### Exercise objective
Print each record exactly, with no word added or removed.

### The records

•••••

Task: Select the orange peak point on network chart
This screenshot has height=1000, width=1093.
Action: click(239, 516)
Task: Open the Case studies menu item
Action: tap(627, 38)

•••••

### Solution for this problem
Task: Select the orange peak point on network chart
This screenshot has height=1000, width=1093.
Action: click(239, 516)
Task: Open the Case studies menu item
Action: tap(627, 38)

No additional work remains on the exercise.